Kat Bailey, an occasional GamesBeat freelancer, an esteemed colleague, and a Pokémon expert, assures me that X & Y (and the franchise as a whole) gets better once you beat the story. She told me that the story is essentially a tutorial.
Sorry, but I’m not going to play tutorial that’s the size of a game just to reach the meat of that game. The eight hours I spent playing were plenty annoying, thank you.
GamesBeat’s 3DS XL has sat in my work bag for the past week, barely touched. Considering I had played it nearly every day before Pokémon arrived, I feel bad for the wee thing. I just can’t bring myself to pull it out, though — because I’d feel guilty if I weren’t playing Pokémon.
But I just can’t bring myself to play it any further.
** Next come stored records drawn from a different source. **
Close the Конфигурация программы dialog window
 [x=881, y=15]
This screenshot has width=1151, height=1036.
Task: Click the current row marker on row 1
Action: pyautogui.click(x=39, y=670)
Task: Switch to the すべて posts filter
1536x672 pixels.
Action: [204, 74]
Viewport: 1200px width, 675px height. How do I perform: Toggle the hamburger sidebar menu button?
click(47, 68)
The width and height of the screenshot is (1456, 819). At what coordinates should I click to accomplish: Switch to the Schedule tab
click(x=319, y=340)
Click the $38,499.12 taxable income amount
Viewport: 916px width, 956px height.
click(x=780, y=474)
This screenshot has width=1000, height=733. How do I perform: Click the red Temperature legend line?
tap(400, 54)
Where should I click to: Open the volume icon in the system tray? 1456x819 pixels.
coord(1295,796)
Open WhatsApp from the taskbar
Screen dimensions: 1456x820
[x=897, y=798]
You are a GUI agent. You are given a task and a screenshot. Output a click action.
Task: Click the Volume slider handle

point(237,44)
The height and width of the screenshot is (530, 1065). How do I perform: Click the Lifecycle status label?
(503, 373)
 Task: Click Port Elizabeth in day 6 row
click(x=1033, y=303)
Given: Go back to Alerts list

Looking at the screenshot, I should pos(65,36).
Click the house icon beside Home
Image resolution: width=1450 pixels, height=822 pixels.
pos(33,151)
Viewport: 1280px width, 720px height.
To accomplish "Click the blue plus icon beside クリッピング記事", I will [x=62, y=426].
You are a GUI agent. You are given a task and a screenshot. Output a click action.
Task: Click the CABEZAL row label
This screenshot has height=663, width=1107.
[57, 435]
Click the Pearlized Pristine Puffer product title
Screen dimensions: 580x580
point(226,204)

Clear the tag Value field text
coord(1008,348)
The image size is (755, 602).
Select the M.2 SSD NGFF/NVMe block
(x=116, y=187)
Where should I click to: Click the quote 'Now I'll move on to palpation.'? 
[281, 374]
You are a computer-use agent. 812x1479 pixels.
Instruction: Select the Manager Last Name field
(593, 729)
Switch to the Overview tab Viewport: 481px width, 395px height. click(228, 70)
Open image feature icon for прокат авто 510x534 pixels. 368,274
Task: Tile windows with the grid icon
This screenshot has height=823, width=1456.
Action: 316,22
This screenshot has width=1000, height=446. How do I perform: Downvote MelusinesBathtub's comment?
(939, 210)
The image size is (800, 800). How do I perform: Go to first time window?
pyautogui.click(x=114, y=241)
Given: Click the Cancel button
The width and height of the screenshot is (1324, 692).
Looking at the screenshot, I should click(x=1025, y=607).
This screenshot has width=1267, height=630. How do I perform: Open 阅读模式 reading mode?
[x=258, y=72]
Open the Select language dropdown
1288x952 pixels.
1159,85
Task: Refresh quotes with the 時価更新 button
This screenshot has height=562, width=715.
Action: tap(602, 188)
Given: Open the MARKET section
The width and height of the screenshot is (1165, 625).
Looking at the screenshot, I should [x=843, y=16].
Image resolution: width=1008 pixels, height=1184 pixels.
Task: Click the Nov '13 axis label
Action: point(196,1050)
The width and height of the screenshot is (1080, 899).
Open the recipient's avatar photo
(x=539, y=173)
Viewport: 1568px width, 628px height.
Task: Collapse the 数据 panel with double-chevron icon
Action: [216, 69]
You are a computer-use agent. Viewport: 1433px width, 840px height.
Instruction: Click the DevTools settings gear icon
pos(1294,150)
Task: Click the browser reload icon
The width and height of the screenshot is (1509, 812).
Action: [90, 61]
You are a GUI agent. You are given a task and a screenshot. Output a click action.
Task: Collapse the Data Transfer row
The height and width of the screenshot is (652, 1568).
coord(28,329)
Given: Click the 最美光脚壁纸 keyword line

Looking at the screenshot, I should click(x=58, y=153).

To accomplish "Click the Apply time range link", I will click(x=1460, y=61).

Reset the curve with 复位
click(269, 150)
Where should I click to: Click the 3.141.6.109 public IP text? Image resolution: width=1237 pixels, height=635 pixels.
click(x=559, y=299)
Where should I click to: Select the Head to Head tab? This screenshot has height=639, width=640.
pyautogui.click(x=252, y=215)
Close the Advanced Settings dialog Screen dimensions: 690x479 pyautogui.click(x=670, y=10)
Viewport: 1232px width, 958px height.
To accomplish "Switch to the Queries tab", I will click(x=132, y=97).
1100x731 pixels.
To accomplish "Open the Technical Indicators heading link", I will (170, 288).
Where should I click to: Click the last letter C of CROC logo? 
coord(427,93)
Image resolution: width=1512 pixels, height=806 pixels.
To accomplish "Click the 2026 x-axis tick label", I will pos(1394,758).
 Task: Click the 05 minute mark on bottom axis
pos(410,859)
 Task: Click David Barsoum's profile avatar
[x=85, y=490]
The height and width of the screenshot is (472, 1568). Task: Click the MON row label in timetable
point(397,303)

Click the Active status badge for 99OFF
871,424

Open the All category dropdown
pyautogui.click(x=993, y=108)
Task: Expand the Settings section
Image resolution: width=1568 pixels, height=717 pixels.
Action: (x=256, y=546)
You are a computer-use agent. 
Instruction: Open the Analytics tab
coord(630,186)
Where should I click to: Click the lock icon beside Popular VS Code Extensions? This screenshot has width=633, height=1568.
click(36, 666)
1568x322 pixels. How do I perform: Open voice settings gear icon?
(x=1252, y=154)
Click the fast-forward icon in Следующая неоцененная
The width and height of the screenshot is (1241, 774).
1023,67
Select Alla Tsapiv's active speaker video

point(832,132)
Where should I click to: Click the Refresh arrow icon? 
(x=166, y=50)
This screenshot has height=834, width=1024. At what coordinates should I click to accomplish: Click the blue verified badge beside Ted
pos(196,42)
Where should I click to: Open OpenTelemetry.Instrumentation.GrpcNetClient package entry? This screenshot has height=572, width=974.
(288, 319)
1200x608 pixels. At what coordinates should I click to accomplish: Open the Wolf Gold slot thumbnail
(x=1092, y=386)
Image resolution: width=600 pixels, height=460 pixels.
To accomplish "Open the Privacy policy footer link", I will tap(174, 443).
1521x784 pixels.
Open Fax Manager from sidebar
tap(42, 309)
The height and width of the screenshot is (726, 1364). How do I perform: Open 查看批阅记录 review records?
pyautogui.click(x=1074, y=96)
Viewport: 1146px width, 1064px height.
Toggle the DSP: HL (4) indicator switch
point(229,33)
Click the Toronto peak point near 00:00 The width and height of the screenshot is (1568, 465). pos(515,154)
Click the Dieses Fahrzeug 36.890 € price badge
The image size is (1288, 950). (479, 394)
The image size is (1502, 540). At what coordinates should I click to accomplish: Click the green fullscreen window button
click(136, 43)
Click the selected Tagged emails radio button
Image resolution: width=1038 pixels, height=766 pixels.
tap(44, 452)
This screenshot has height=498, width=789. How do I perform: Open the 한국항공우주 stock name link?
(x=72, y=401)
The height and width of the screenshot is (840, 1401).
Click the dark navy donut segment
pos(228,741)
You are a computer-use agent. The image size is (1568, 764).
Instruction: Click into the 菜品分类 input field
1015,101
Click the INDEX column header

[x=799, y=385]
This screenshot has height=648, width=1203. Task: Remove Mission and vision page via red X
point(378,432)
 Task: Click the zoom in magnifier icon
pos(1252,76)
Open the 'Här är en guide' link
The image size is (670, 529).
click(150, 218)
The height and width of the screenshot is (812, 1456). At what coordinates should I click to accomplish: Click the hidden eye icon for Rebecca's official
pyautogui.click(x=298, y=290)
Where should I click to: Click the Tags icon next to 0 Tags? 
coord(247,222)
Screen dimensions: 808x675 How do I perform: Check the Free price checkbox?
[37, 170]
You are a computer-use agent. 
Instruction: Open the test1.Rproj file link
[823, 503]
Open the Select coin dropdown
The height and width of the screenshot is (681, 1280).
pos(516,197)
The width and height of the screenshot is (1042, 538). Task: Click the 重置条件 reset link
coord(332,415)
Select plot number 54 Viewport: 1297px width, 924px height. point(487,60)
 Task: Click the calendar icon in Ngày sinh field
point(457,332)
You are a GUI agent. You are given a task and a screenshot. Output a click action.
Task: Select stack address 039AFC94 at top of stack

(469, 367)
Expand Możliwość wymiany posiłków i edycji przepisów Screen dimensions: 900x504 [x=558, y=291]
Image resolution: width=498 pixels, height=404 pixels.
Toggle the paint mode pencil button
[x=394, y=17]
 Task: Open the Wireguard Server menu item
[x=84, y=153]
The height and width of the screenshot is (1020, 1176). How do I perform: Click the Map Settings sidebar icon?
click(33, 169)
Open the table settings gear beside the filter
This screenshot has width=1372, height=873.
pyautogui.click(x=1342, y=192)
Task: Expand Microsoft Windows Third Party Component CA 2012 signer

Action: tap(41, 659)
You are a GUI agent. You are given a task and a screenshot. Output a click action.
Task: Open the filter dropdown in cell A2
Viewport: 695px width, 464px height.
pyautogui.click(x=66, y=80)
It’s just too tedious.
And when I have much more interesting collecting games at my hands — Card Hunter and Hearthstone: Heroes of Warcraft — I’m not going to spend my time playing Pokémon.
At least now that this story is done and I have lost my Pokémon virginity, I feel OK playing my 3DS again.
Pokémon Y, meanwhile, can wait on a shelf until my 3-year-old son is old enough to play it.
The author actually went out and bought this copy of Pokémon Y, thinking he might actually like the game. Now he wants his $40 back.